* **The request**: Find each line in the listing below that contains the word "Toggle", and copy those lines.

* **Given data**:
*-*-*
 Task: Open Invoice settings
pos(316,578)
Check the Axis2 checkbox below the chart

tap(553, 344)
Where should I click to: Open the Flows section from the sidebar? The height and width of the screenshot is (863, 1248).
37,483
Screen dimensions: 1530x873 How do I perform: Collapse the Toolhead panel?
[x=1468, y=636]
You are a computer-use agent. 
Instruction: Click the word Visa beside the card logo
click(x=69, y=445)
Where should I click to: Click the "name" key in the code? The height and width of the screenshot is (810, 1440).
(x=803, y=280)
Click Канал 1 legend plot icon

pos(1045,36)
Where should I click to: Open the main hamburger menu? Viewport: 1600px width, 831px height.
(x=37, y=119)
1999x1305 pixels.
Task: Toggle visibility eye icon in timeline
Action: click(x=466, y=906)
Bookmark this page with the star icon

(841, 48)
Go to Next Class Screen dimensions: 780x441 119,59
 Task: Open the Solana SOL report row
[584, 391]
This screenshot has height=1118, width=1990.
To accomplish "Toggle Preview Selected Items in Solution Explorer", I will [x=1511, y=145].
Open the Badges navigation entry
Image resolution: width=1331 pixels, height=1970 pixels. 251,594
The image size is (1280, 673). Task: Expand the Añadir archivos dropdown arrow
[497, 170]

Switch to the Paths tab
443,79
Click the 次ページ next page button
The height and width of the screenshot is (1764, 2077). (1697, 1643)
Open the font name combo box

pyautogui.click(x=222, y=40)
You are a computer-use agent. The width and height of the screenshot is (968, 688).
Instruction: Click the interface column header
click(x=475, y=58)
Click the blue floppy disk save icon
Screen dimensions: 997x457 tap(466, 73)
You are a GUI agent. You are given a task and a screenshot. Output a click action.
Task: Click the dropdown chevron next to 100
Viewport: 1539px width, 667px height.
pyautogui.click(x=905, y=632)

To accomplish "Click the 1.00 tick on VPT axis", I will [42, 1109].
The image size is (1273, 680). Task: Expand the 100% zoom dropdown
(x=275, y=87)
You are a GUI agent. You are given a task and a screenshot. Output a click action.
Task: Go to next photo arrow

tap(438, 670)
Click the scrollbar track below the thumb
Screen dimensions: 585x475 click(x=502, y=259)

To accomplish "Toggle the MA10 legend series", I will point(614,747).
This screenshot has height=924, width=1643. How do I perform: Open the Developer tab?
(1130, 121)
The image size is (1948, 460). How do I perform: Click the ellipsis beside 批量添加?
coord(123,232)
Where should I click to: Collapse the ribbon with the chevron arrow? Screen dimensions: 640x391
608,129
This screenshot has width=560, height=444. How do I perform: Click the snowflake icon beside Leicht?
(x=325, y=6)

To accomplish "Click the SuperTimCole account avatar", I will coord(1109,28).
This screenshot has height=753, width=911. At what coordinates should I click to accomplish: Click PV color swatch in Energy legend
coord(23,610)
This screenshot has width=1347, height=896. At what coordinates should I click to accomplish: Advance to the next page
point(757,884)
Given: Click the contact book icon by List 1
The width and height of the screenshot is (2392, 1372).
*-*-*
* **The solution**:
Task: Toggle visibility eye icon in timeline
To accomplish "Toggle Preview Selected Items in Solution Explorer", I will [x=1511, y=145].
To accomplish "Toggle the MA10 legend series", I will point(614,747).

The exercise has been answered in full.